◆ **Task to complete**
Every entry that follows should be reproduced exactly.

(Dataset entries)
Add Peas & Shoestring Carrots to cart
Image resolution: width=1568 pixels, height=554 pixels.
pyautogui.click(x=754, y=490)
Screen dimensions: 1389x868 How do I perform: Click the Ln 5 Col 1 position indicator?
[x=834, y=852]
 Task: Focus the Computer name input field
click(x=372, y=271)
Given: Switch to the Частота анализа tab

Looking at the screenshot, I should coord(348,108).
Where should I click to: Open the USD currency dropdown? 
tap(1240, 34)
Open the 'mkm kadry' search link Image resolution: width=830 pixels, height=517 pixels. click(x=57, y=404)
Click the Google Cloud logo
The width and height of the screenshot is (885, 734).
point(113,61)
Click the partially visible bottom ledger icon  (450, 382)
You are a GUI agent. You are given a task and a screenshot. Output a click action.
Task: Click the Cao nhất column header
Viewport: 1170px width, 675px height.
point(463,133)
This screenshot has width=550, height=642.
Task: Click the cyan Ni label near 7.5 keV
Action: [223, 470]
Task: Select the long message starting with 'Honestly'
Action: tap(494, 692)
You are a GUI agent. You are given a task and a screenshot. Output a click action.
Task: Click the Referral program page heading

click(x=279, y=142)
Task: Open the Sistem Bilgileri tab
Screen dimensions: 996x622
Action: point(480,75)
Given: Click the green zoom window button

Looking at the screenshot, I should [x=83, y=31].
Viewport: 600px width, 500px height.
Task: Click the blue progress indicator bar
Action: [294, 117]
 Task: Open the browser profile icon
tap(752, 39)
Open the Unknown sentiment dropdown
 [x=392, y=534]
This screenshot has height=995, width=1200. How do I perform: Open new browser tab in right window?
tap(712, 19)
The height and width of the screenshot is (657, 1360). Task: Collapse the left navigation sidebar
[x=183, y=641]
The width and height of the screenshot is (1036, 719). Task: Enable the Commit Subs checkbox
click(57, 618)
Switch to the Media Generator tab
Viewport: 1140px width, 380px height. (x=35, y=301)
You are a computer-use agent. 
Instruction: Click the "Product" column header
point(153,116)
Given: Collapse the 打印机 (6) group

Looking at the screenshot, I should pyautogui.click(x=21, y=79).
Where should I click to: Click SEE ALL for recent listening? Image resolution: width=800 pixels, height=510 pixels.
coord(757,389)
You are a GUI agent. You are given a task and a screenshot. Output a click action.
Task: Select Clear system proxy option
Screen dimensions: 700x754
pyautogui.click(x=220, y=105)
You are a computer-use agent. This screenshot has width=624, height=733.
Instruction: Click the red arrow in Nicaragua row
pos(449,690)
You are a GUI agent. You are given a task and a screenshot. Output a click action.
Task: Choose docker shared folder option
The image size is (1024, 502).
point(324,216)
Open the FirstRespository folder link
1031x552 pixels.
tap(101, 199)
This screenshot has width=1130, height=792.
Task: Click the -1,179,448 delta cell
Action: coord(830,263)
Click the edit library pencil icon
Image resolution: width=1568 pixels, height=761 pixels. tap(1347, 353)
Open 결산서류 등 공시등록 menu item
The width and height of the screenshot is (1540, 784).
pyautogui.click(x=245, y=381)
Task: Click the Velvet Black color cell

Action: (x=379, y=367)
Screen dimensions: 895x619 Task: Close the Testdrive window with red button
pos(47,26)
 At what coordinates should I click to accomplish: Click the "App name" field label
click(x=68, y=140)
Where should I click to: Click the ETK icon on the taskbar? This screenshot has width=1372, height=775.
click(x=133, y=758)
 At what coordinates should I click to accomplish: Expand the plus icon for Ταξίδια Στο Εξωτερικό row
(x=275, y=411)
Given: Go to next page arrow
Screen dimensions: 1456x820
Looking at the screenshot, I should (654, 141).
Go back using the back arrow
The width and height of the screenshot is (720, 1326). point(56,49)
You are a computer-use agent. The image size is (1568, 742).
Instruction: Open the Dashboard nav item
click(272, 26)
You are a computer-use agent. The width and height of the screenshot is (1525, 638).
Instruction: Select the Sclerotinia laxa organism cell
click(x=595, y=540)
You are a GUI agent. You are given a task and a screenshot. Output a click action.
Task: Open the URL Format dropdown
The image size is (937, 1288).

◆ **Result of the task**
Add Peas & Shoestring Carrots to cart
Image resolution: width=1568 pixels, height=554 pixels.
pyautogui.click(x=754, y=490)
Screen dimensions: 1389x868 How do I perform: Click the Ln 5 Col 1 position indicator?
[x=834, y=852]
 Task: Focus the Computer name input field
click(x=372, y=271)
Given: Switch to the Частота анализа tab

Looking at the screenshot, I should coord(348,108).
Where should I click to: Open the USD currency dropdown? 
tap(1240, 34)
Open the 'mkm kadry' search link Image resolution: width=830 pixels, height=517 pixels. click(x=57, y=404)
Click the Google Cloud logo
The width and height of the screenshot is (885, 734).
point(113,61)
Click the partially visible bottom ledger icon  (450, 382)
You are a GUI agent. You are given a task and a screenshot. Output a click action.
Task: Click the Cao nhất column header
Viewport: 1170px width, 675px height.
point(463,133)
This screenshot has width=550, height=642.
Task: Click the cyan Ni label near 7.5 keV
Action: [223, 470]
Task: Select the long message starting with 'Honestly'
Action: tap(494, 692)
You are a GUI agent. You are given a task and a screenshot. Output a click action.
Task: Click the Referral program page heading

click(x=279, y=142)
Task: Open the Sistem Bilgileri tab
Screen dimensions: 996x622
Action: point(480,75)
Given: Click the green zoom window button

Looking at the screenshot, I should [x=83, y=31].
Viewport: 600px width, 500px height.
Task: Click the blue progress indicator bar
Action: [294, 117]
 Task: Open the browser profile icon
tap(752, 39)
Open the Unknown sentiment dropdown
 [x=392, y=534]
This screenshot has height=995, width=1200. How do I perform: Open new browser tab in right window?
tap(712, 19)
The height and width of the screenshot is (657, 1360). Task: Collapse the left navigation sidebar
[x=183, y=641]
The width and height of the screenshot is (1036, 719). Task: Enable the Commit Subs checkbox
click(57, 618)
Switch to the Media Generator tab
Viewport: 1140px width, 380px height. (x=35, y=301)
You are a computer-use agent. 
Instruction: Click the "Product" column header
point(153,116)
Given: Collapse the 打印机 (6) group

Looking at the screenshot, I should pyautogui.click(x=21, y=79).
Where should I click to: Click SEE ALL for recent listening? Image resolution: width=800 pixels, height=510 pixels.
coord(757,389)
You are a GUI agent. You are given a task and a screenshot. Output a click action.
Task: Select Clear system proxy option
Screen dimensions: 700x754
pyautogui.click(x=220, y=105)
You are a computer-use agent. This screenshot has width=624, height=733.
Instruction: Click the red arrow in Nicaragua row
pos(449,690)
You are a GUI agent. You are given a task and a screenshot. Output a click action.
Task: Choose docker shared folder option
The image size is (1024, 502).
point(324,216)
Open the FirstRespository folder link
1031x552 pixels.
tap(101, 199)
This screenshot has width=1130, height=792.
Task: Click the -1,179,448 delta cell
Action: coord(830,263)
Click the edit library pencil icon
Image resolution: width=1568 pixels, height=761 pixels. tap(1347, 353)
Open 결산서류 등 공시등록 menu item
The width and height of the screenshot is (1540, 784).
pyautogui.click(x=245, y=381)
Task: Click the Velvet Black color cell

Action: (x=379, y=367)
Screen dimensions: 895x619 Task: Close the Testdrive window with red button
pos(47,26)
 At what coordinates should I click to accomplish: Click the "App name" field label
click(x=68, y=140)
Where should I click to: Click the ETK icon on the taskbar? This screenshot has width=1372, height=775.
click(x=133, y=758)
 At what coordinates should I click to accomplish: Expand the plus icon for Ταξίδια Στο Εξωτερικό row
(x=275, y=411)
Given: Go to next page arrow
Screen dimensions: 1456x820
Looking at the screenshot, I should (654, 141).
Go back using the back arrow
The width and height of the screenshot is (720, 1326). point(56,49)
You are a computer-use agent. The image size is (1568, 742).
Instruction: Open the Dashboard nav item
click(272, 26)
You are a computer-use agent. The width and height of the screenshot is (1525, 638).
Instruction: Select the Sclerotinia laxa organism cell
click(x=595, y=540)
You are a GUI agent. You are given a task and a screenshot. Output a click action.
Task: Open the URL Format dropdown
The image size is (937, 1288).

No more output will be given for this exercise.